There used to be a little man with a receding hairline and a weakness for KFC who’d stand in the corner of my local pub, press his lips to the microphone as if it were a juicy breadcrumbed thigh and effortlessly murder every Bon Jovi number in the catalogue. He was Karaoke Ken. A lost, deluded soul who upon being told he would, actually, nev er be a rock star, took it upon himself to do the next best thing - stock up on his favourite hits and share them with the masses every Wednesday in The Bull and Cock. Occasionally he’d let the rest of us have a go, but most of the time it was just Ken. Just Ken and his karaoke, continuing to live the dream. Poor guy.
Anyway, it was with Ken in mind that I dubiously stepped into Lucky Voice last night – perhaps not all karaoke evenings had to focus on a Bon Wannabe with a bald patch. With eight other girls and a vocal warming session over a batch of 2 for 1 cocktails, I was more than ready for my singing debut. And although we were, admittedly, very merry by the time we arrived, we couldn’t help but notice the genuine charm of the doorman, the knowing smile of the receptionist who’s seen it all before and, oh, ok, the devilishly handsome bar man who gave us our first bottle of wine.
Yes. This is the classy kind of karaoke that was so lacking back in the Bull and Cock. There was no patterned carpet in sight. No beer stained cardboard folder full of ancient songs that no one knows, and no waft of greasy chicken what-so-ever. Lucky Voice takes Karaoke to new levels, and as we’d soon discover, new and extra high volumes. Thank god for the sound-proofed walls.
As we took our comfy leather seats in the largest of nine private rooms, the waiter brought us our wine in buckets of ice. Naturally I spilled my first glass, but it was soon topped up. All we had to do was press the little light on the wall and someone helpful would come running. Note to self, must install one of those at home. Wine spillages are par for the course however – you can take the girls out of the pub but you can’t take the alcohol out of the girls. We were more concerned with choosing our songs however, all of which are laid out in glossy books – there’s even an ‘inspire me’ folder in case you get stuck. As if we ever got stuck. More fun is punching the numbers into the screen on the wall and skipping the ones you thought you could sing but actually can’t. (Most of them).
I forgot to mention, as always there were the few who swore they weren’t going to sing anything. “I’ll come but I’m not singing, I’ll just watch” they said. Yeah, right.
After five mojitos and a white wine injection, those bashful introverts were the ones who, three hours later, almost had a cat fight over the microphone when the Spice Girls came on.

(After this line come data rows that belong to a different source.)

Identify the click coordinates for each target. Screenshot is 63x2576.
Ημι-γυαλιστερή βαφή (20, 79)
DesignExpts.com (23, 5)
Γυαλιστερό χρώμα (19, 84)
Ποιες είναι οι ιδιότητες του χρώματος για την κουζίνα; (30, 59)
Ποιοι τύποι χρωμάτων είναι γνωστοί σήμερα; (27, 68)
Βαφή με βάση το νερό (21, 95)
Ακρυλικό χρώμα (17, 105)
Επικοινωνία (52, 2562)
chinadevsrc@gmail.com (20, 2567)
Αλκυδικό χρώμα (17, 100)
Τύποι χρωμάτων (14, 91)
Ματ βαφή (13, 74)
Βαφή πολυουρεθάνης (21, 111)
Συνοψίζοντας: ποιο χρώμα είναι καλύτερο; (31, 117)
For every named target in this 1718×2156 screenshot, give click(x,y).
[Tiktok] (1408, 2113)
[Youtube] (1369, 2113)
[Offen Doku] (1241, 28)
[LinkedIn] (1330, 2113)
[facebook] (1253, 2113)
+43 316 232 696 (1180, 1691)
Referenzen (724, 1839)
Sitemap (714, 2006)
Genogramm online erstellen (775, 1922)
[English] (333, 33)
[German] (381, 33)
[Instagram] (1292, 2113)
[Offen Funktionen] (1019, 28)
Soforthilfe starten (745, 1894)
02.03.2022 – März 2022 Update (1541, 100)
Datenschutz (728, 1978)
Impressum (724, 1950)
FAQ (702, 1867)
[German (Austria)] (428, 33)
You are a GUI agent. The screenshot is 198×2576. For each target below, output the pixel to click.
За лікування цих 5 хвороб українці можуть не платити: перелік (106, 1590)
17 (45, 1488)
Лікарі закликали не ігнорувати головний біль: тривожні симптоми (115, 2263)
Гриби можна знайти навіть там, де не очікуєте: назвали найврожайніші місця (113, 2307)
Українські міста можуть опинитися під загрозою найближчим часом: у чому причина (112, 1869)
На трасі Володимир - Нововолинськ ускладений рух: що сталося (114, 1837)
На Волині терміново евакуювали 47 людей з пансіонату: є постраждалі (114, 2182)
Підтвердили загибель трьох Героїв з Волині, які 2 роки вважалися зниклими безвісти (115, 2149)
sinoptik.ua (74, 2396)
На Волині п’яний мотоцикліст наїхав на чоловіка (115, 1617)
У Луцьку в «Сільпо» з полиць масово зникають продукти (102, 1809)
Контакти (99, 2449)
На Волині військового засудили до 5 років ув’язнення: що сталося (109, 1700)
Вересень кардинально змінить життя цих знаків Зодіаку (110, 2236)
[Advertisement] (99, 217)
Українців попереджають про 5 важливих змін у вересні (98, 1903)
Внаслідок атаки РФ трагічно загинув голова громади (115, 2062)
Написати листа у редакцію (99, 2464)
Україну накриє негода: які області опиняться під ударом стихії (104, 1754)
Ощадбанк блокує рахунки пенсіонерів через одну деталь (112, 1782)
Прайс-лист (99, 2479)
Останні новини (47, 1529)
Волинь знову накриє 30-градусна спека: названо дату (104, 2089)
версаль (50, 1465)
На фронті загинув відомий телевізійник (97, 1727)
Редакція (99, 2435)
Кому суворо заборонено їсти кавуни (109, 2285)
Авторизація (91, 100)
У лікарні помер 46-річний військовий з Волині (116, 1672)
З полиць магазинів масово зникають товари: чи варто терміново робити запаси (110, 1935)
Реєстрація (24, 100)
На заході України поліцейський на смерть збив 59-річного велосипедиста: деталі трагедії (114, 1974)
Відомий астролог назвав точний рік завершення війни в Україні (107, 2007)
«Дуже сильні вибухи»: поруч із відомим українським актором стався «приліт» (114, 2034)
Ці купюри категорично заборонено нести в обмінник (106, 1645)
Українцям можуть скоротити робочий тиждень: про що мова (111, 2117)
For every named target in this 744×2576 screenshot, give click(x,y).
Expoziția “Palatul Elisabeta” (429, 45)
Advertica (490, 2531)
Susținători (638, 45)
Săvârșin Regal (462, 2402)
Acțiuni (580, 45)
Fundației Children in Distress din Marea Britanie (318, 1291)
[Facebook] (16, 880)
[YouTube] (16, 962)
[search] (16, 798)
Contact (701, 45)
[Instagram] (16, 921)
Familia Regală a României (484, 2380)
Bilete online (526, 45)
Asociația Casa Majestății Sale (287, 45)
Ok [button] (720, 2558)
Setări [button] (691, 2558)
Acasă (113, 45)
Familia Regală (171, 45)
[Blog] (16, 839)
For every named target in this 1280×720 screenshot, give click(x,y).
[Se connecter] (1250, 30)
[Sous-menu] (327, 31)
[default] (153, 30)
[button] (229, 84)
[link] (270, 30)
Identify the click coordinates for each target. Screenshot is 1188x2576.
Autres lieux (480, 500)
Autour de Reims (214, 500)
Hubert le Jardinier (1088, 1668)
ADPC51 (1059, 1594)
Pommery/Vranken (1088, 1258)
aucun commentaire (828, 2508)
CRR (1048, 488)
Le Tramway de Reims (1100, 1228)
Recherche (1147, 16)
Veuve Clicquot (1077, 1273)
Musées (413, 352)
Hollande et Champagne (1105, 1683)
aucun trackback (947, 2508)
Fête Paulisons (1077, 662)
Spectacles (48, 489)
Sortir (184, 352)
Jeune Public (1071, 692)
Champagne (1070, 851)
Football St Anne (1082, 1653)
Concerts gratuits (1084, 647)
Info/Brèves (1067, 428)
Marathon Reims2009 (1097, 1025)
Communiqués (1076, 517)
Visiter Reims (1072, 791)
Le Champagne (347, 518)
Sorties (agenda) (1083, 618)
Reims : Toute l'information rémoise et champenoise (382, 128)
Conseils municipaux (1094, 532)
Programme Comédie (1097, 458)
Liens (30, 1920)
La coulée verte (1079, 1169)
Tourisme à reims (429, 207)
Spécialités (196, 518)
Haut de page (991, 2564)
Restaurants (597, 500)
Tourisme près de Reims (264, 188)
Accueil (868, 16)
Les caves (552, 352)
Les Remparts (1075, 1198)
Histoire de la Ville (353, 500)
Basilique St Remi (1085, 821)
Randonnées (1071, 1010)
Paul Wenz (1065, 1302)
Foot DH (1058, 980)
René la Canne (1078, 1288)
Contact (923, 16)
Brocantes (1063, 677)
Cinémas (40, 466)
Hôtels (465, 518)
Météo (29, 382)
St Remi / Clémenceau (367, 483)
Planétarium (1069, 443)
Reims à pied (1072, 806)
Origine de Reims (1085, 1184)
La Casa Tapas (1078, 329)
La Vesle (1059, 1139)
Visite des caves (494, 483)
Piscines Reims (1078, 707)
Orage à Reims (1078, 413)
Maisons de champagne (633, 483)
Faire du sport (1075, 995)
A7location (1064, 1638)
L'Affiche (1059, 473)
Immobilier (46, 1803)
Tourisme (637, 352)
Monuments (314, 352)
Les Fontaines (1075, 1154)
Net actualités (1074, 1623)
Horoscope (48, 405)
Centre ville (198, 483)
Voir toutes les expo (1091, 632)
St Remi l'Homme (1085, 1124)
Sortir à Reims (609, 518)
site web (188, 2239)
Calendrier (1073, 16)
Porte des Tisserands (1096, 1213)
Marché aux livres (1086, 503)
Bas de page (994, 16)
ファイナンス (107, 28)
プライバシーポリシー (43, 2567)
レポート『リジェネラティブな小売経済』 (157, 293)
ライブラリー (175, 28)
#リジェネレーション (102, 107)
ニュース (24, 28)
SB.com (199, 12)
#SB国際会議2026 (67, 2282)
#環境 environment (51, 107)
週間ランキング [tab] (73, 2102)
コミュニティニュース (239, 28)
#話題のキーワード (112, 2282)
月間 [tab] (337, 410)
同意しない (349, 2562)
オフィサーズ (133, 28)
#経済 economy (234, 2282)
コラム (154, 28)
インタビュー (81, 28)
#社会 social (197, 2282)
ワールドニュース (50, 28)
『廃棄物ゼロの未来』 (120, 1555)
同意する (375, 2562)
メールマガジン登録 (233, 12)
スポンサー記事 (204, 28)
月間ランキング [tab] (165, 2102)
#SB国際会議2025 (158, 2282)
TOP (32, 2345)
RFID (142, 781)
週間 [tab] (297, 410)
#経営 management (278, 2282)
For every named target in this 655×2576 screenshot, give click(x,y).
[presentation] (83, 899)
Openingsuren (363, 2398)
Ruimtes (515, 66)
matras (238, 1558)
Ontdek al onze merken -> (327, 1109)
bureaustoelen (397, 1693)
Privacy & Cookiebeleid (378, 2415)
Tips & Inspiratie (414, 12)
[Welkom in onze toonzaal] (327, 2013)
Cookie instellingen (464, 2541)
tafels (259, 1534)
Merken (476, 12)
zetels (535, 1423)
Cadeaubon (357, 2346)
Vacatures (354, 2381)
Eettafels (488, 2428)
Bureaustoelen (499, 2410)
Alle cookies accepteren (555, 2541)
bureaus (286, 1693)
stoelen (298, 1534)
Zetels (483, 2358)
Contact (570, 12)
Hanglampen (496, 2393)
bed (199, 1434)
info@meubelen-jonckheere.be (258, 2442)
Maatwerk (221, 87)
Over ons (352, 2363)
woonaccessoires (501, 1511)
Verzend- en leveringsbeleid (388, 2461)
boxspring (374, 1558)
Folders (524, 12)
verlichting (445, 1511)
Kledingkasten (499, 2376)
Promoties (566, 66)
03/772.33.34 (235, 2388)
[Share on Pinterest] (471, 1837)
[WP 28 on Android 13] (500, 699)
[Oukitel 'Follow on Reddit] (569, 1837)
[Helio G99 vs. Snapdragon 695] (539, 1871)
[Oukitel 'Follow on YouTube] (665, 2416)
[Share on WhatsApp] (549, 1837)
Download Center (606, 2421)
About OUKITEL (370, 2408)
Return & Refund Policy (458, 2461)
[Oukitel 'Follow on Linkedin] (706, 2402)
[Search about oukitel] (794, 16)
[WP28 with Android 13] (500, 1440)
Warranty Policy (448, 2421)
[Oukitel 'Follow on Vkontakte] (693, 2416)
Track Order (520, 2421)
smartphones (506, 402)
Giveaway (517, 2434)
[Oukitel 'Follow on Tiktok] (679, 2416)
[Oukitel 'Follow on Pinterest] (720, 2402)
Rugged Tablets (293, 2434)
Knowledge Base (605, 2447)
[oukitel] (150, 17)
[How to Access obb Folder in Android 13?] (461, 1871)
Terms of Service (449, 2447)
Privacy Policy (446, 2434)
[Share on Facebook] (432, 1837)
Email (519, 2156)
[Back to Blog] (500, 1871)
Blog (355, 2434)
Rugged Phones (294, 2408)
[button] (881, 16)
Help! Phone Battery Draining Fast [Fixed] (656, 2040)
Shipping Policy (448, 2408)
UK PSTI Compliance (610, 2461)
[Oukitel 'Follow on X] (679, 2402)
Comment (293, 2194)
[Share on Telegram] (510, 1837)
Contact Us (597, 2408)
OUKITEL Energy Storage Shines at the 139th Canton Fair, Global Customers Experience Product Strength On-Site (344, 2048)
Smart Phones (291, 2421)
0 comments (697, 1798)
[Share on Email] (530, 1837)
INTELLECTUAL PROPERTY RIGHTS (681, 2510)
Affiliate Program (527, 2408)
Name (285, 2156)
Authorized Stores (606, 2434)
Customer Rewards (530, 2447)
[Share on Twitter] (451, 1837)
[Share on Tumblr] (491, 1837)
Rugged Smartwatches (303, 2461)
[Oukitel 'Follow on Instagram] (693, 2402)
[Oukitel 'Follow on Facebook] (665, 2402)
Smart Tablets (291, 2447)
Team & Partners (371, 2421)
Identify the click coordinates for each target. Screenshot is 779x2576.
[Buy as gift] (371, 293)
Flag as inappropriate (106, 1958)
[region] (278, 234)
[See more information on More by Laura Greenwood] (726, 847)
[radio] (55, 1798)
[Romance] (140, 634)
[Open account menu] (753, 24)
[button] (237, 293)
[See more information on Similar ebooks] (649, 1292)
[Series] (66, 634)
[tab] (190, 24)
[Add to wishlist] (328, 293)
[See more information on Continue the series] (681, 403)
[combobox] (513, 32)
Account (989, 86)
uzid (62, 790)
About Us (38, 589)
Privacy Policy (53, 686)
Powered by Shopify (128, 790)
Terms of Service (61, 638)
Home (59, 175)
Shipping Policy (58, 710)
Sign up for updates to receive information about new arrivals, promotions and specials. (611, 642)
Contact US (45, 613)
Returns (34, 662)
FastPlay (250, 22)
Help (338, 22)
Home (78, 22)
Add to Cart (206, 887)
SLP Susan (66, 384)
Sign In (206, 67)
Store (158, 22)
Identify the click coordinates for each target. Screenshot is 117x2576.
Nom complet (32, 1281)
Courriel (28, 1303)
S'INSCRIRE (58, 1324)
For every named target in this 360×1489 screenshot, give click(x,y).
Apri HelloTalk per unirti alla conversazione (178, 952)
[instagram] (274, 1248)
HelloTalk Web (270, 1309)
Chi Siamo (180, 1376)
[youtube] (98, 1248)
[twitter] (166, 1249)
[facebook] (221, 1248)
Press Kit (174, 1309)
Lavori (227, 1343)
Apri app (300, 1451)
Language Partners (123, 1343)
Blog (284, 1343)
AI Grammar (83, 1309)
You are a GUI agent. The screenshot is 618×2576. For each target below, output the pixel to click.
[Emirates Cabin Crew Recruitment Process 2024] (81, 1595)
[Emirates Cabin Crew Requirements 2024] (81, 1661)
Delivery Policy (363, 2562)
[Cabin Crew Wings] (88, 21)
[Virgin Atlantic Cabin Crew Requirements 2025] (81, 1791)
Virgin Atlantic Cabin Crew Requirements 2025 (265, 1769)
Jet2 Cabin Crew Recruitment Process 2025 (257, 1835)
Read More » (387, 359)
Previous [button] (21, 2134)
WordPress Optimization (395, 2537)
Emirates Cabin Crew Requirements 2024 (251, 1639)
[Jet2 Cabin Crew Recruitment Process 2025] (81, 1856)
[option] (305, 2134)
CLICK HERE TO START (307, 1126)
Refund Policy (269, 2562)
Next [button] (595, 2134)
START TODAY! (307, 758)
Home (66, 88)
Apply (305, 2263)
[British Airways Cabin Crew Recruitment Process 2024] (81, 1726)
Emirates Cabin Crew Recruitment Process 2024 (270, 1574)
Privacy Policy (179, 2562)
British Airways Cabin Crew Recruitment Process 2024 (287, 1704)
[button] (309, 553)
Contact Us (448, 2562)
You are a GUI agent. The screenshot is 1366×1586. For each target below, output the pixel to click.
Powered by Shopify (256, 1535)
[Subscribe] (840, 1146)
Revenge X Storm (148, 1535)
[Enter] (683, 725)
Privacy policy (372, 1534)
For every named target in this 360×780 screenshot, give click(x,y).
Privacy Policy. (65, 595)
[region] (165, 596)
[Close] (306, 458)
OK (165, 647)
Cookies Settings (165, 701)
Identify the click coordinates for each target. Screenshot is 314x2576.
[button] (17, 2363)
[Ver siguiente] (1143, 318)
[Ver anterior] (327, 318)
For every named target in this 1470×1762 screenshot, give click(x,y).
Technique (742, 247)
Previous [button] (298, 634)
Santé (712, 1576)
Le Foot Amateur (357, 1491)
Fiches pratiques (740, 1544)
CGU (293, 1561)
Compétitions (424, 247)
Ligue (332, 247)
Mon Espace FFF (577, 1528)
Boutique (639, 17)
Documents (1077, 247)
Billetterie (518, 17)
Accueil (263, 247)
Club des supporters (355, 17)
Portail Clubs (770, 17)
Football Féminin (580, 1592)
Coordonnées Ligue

It’s now almost 24 hours later and thanks to 170 photos and eight excruciating video clips captured on a mobile phone, we’ve been able to piece the night together. It looks (and sounds) like musical carnage but dear God, it was amazing. We’re all now complete Lucky Voice addicts, have signed ourselves up on the mailing list and have even begun to plot how we can justify a corporate membership. Team meeting in the deluxe booth over a few Madonna hits, anyone?
This is no Bull and Cock. This is pure karaoke heaven – a haven for the tone-deaf wannabe’s wandering aimlessly through Soho in need of a plan. Get yourself to Lucky Voice for a night so good you’ll probably forget it.
Poor Ken would wet his pants if he saw this place.